Thanks for the replies. Somehow the responses are not logical. Here is why.

With conventional aircraft (wing in front, elevator in rear), a tail-heavy airplane puts too much authority on the elevator which makes the elevator too sensitive and the plane becomes difficult to impossible to control. Move the weight forward, the elevator loses sensitivity and the plane becomes better ''behaved''. Move the weight too far forward, and the elevator becomes insensitive and the plane becomes difficult to fly.

With a canard, the plane is backward with the wing in the rear and the elevator in front. Logic would suggest that too much nose weight would make a canard difficult to control like a tail heavy conventional plane. Elevator would have too much authority. Move the weight back and the fore mounted elevator would lose authority.

A tandem-wing biplane is yet another beast. Two equal sized wings located on either end of a fuse seems to be naturally stable where ever the CG is located between the wings.

Elson
You have to suspect that it is your logic that is flawed when your logic leads you to reason that, on a canard, "nose heavy=tail heavy." You are making an incorrect inference that the effect of moving the weight toward the elevator of a conventional design is going to apply to all configurations. The correct relation between C.G. and elevator sensitivity has to do with the C.G.s position relative to the aerodynamic center of an aircraft not the elevator.
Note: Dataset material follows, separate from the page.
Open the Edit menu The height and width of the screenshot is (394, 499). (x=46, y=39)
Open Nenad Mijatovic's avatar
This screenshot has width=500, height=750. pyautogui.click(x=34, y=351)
I think part of what is confusing your logic is the names that we give to various control surfaces. Control surface names have no bearing on aerodynamic stability. We just call these different control surfaces different names out of convention more than anything else. For example, flaps on a conventional design can have the same function as the elevator on a canard: flaps go down-nose pitches up: elevator goes down on a canard-nose pitches up. You could even fly a conventional design with just flaps for pitch control without any movable elevator on the horizontal stab at all. It's the same with a canard configuration, no movable elevator on the horizontal stab. is needed. Pitch control can be had with elevons on the larger, aft wing only. We just tend to put pitch control surfaces on the wings furthest away from the C.G. for leverage reasons.